考染方法一种

推荐郭尧君老师使用一种考染的方法

⑴ 电泳后的凝胶立即浸泡在固定液（500 ml 乙醇，100 ml 冰醋酸，400 ml 蒸馏水）中至少30 min，如有必要可在固定液中浸泡过夜；

⑵ 将固定后的凝胶在热的染色液（0.29 g 考马斯亮蓝溶解在250 ml 脱色液中，在使用前边搅拌边加热至60℃）中浸泡10min，然后用蒸馏水将凝胶淋洗一次；

⑶ 多次变换脱色液（250 ml 乙醇，80 ml冰醋酸，加蒸馏水至1 L），直至凝胶背景脱净为止，为加快脱色，可略加温度；以上各步最好用振荡器（摇床）震荡染色皿。

⑷ 为了防止凝胶干燥后的龟裂，脱去背景色的凝胶在保存液（25 ml 87% 甘油加225 ml 脱色液）中浸泡30min。然后将凝胶放在玻璃板上，再用保存液浸湿

玻璃纸包住凝胶在室温下晾干。

R250属于慢染，脱色脱的完全，G250属于快染，脱色脱的不彻底。

R250(Coomassie brilliant blue R250).C45H44O7H3S2Na,MW=824,λmax=5 60―590nm.染色灵敏度比氨基黑高5倍.尤其适用于SDS电泳微量蛋白质染色.但蛋白质浓度超出一定范围时,对高浓度蛋白的染色不符合Beer定律,用作定量分析时要注意这点.

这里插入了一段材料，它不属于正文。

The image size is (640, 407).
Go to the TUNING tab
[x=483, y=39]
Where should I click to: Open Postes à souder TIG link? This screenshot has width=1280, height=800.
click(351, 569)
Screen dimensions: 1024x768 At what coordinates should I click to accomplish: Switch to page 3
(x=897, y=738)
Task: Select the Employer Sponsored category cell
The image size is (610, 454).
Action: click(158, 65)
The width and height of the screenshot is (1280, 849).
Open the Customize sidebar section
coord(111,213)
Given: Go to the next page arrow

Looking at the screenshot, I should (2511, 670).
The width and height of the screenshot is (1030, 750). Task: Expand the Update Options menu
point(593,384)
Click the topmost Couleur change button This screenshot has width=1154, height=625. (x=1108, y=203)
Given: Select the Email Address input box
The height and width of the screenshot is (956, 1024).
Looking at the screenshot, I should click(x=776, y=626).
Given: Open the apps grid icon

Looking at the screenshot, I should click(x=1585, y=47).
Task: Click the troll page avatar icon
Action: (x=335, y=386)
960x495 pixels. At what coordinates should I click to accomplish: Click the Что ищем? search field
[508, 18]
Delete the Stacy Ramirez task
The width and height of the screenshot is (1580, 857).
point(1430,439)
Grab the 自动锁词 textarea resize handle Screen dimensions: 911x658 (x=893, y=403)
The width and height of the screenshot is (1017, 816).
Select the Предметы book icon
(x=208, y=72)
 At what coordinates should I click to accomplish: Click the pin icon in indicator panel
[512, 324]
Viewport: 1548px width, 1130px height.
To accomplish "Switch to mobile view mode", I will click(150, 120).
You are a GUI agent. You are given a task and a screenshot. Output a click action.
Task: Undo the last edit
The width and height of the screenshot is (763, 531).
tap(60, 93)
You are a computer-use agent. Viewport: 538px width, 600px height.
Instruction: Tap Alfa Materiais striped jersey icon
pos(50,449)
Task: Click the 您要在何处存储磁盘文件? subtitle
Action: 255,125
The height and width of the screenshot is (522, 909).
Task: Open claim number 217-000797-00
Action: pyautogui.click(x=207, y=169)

G250, 又名Xylene brilliant cyaninG.比考马斯亮蓝R250多二个甲基.M W=854;λmax=590―610nm.染色灵敏度不如R250,但比氨基黑高3倍.优点在于它在三氯乙酸中不溶而成胶体,能选择地染色蛋白而几乎无本底色.所以常用于需要重复性好和稳定的染色,适于作定量分析.

G250中的G就是Green，偏绿，R250中的R代表Red，偏红，在进行小分子量蛋白的Tricine电泳是常用G250染色，至于加热，染和脱色都可以加热，但都是在急需知道结果的情况下采用，加热后染的背景色很重脱色时间就长而且很难将背景色脱干净，脱色液经常加热会导致固定剂的会发，很快脱色剂就没用了，脱色效果很差，而且加热挥发出来的甲醛对呼吸道有刺激作用因此尽量不要加热！

Neuhoff等介绍了一种高灵敏度的染色方法（30 ng/带），无背景色，但需要过夜。

染色液：在980 ml 2%磷酸中加100 g过硫酸铵，直到完全溶解。再加1 g考马斯亮蓝G-250（溶在20 ml水中），不需要过滤，使用前振摇。

固定：将凝胶放在12%三氯醋酸中固定1小时。

染色：取160 ml上述染色液，在染色时加40 ml甲醇。凝胶染色放置过夜。染色后用0.1 M Tris-磷酸缓冲液（pH6.5）漂洗1至3分钟。再用25%乙醇淋洗不超过1 min。然后再10%醋酸在室温脱色2小时即可。